==== INPUT FOR THIS TASK ====

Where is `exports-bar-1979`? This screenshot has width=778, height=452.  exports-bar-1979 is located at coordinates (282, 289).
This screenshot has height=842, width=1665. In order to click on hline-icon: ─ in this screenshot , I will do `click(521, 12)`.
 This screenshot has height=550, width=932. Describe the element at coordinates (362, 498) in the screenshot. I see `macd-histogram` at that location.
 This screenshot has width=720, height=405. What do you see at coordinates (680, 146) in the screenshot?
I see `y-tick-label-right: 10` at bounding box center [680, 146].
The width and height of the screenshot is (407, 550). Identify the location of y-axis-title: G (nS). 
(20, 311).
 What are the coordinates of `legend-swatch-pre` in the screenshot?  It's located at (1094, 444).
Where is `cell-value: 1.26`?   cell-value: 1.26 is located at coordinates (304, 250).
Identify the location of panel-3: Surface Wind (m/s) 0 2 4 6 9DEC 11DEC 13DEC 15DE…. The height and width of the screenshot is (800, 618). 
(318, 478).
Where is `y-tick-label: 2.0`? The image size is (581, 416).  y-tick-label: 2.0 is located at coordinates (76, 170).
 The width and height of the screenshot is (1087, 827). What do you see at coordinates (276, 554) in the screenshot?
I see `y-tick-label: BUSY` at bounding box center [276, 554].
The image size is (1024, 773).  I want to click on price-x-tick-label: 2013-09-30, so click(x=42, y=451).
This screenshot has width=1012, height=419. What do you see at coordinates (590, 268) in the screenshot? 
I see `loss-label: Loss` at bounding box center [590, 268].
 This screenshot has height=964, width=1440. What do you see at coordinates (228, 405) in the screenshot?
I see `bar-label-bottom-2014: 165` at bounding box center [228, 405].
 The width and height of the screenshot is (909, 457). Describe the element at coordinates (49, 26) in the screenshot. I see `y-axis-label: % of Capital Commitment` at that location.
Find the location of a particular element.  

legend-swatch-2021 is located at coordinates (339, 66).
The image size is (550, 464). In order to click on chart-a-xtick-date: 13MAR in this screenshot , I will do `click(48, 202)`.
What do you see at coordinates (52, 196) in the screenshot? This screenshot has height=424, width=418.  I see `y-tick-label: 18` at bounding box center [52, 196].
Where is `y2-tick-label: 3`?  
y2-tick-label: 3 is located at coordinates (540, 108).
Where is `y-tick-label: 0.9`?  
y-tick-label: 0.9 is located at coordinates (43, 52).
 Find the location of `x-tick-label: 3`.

====

_WHAT THIS TASK INVOLVES_
Echo the lines that run from the one containing "What do you see at coordinates (52, 196)" down through the end of the lines, both ends included.

_ANSWER FOR THE TASK_
What do you see at coordinates (52, 196) in the screenshot? This screenshot has height=424, width=418.  I see `y-tick-label: 18` at bounding box center [52, 196].
Where is `y2-tick-label: 3`?  
y2-tick-label: 3 is located at coordinates (540, 108).
Where is `y-tick-label: 0.9`?  
y-tick-label: 0.9 is located at coordinates (43, 52).
 Find the location of `x-tick-label: 3`.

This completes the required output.